• **Task item**: Restate the data below word for word. Skip any images it contains.

Stored records:
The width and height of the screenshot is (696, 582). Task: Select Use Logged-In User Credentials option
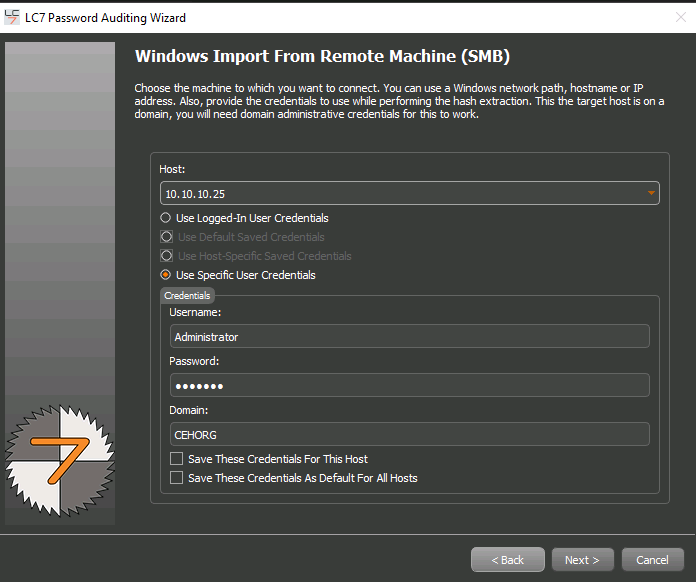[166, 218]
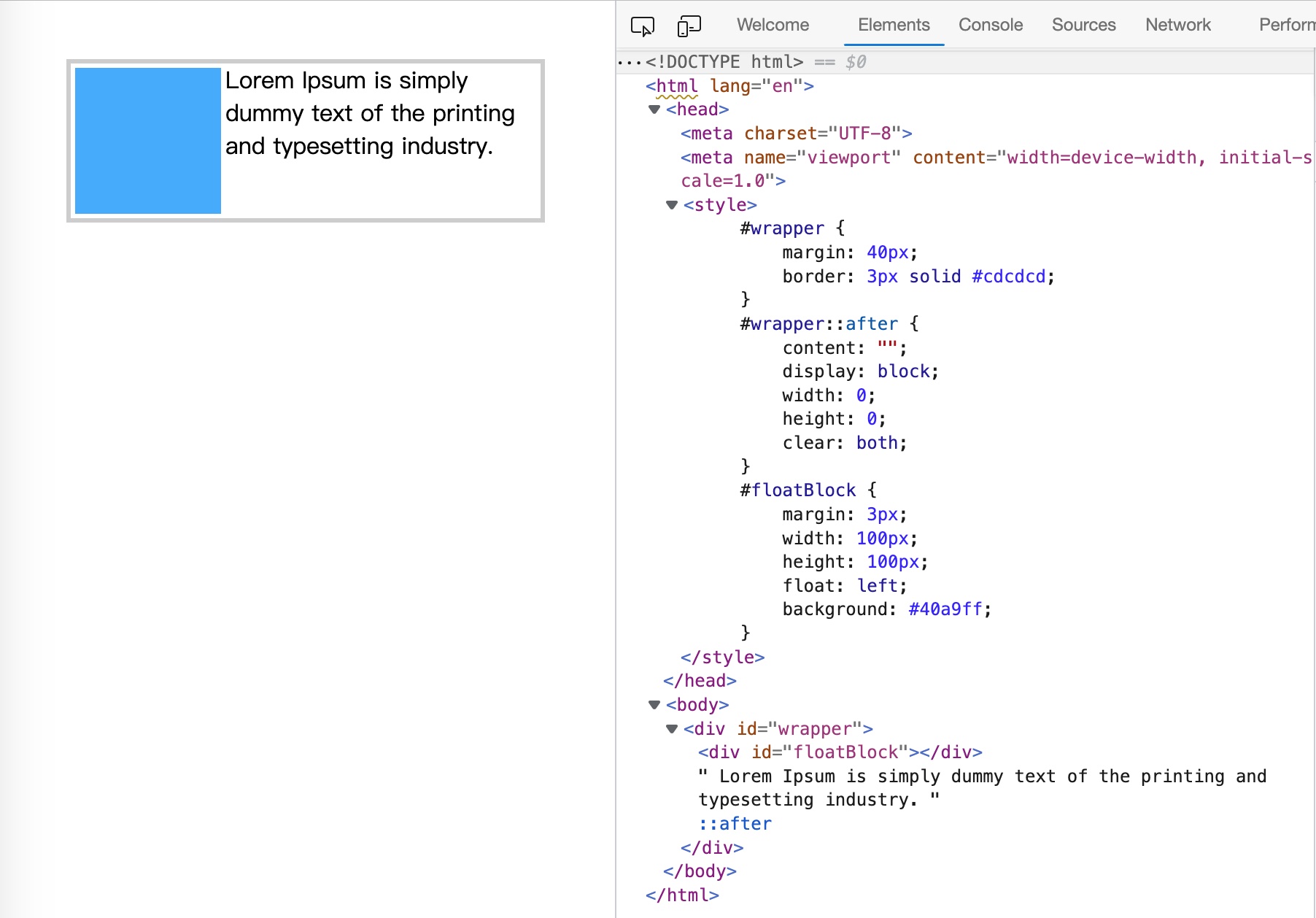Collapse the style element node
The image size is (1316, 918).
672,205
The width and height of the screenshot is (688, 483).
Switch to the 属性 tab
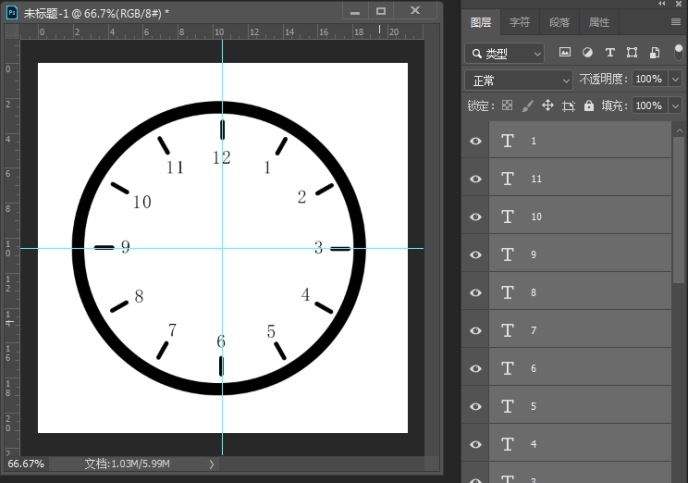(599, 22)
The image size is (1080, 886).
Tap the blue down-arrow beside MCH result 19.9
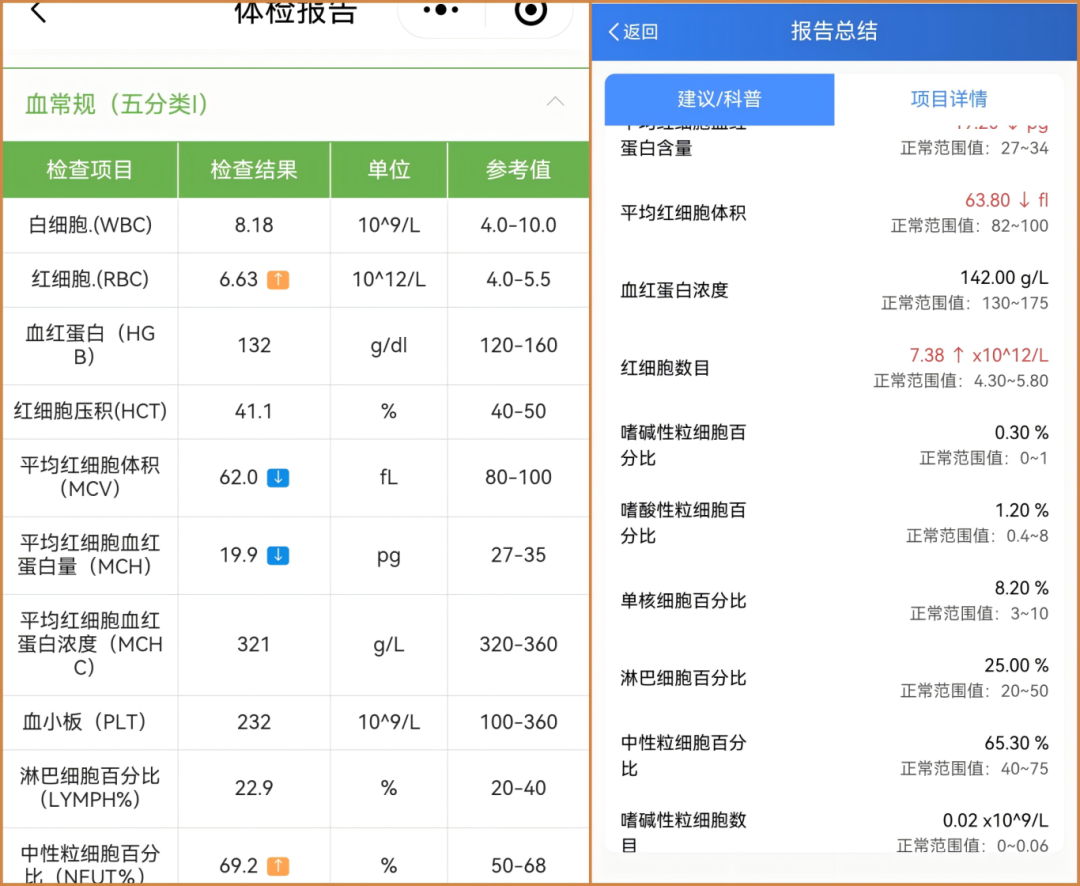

• **Finished exercise**:
The width and height of the screenshot is (696, 582). Task: Select Use Logged-In User Credentials option
[166, 218]
Collapse the style element node
The image size is (1316, 918).
672,205
The width and height of the screenshot is (688, 483).
Switch to the 属性 tab
(599, 22)
The image size is (1080, 886).
Tap the blue down-arrow beside MCH result 19.9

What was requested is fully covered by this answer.